Stated goal 1:
In the text on Mountpoint for S3, what must be done to update a file?

Extract provided:
+++

For example, if you specify /mnt/my-bucket as the mount point and use a data analysis tool to access the path /mnt/my-bucket/data/analysis-results.csv, you can directly read the CSV file on S3.

Suitable Use Cases

Mountpoint for S3 is particularly effective in the following use cases:

It is useful for connecting existing analysis tools or scripts directly to S3 data in data analysis workloads. It minimizes code changes when reading files from S3 in tools like Python’s Pandas or R’s data frame processing.

It can also be used for accessing machine learning training data. If training scripts expect local file paths, Mountpoint for S3 allows access to datasets on S3 without rewriting code.

In big data processing, it allows jobs from Apache Spark or Hadoop to access S3 data via the file system, maintaining compatibility with existing configuration files and scripts.

Limitations and Considerations

There are several limitations to understand with Mountpoint for S3.

First, since S3 is object storage, it cannot fully emulate all file system operations. For example, partial file writes (in-place updates) are not possible. To update a file, the entire file must be re-uploaded.

Directory renaming and symbolic link creation are also not supported. Additionally, exclusive file locking (flock) is not supported, so caution is needed for concurrent writes from multiple processes.

It primarily mounts as read-only. Write operations are supported but limited to creating new files and overwriting existing files. Deleting existing files or renaming them is not possible.

Differences from Existing Solutions

AWS has long had the “File Gateway” feature of “AWS Storage Gateway.” File Gateway is a gateway that allows file-based access to S3 from on-premises environments. In contrast, Mountpoint for S3 is a lightweight client that runs directly on an EC2 instance, eliminating the need for a gateway server.

Furthermore, S3 does not natively support NFS or SMB protocols, but File Gateway provides access via NFS/SMB. It is important to choose the appropriate solution based on the use case.

S3 Pricing Structure

S3 pricing consists of the following components:

Storage fees are charged based on the amount of data stored in the bucket and the selected storage class. Fees are calculated on a monthly basis, and the per-unit cost decreases as data volume increases (usage-based pricing).

+++

Stated goal 2:
Write out the rows from the first one through the line with "Action: click(176, 342)", replacing "icon" with "symbol" and leaving everything else unchanged.

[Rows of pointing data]
+++

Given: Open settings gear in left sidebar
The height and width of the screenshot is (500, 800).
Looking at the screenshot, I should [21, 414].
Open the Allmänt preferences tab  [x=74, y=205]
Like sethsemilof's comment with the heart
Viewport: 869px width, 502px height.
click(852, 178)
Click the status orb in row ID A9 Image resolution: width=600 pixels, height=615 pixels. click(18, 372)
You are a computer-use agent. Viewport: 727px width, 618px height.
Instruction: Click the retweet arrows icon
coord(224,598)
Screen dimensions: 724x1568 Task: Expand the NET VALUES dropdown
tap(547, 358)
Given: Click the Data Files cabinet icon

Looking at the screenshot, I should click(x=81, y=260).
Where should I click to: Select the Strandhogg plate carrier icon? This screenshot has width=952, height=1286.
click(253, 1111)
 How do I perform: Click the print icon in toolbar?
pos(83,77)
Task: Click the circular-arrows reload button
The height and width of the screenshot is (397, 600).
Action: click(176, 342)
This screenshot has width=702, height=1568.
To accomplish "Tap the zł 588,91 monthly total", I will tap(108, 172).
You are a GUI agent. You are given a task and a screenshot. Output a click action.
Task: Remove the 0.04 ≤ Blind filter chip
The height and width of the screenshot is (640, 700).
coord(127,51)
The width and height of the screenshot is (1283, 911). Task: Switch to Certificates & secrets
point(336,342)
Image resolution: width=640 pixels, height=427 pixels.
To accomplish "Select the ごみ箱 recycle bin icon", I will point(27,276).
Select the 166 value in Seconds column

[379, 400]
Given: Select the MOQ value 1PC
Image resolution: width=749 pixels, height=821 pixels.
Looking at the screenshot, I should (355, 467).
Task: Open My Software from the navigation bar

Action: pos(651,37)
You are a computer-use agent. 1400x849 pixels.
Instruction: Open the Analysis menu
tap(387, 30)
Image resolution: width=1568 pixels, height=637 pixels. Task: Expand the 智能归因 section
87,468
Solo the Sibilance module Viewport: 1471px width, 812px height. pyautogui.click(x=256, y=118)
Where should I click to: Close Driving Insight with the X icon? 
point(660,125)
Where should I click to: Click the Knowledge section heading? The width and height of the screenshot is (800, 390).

+++

Task output 1:
The entire file must be re-uploaded.

Task output 2:
Given: Open settings gear in left sidebar
The height and width of the screenshot is (500, 800).
Looking at the screenshot, I should [21, 414].
Open the Allmänt preferences tab  [x=74, y=205]
Like sethsemilof's comment with the heart
Viewport: 869px width, 502px height.
click(852, 178)
Click the status orb in row ID A9 Image resolution: width=600 pixels, height=615 pixels. click(18, 372)
You are a computer-use agent. Viewport: 727px width, 618px height.
Instruction: Click the retweet arrows symbol
coord(224,598)
Screen dimensions: 724x1568 Task: Expand the NET VALUES dropdown
tap(547, 358)
Given: Click the Data Files cabinet symbol

Looking at the screenshot, I should click(x=81, y=260).
Where should I click to: Select the Strandhogg plate carrier symbol? This screenshot has width=952, height=1286.
click(253, 1111)
 How do I perform: Click the print symbol in toolbar?
pos(83,77)
Task: Click the circular-arrows reload button
The height and width of the screenshot is (397, 600).
Action: click(176, 342)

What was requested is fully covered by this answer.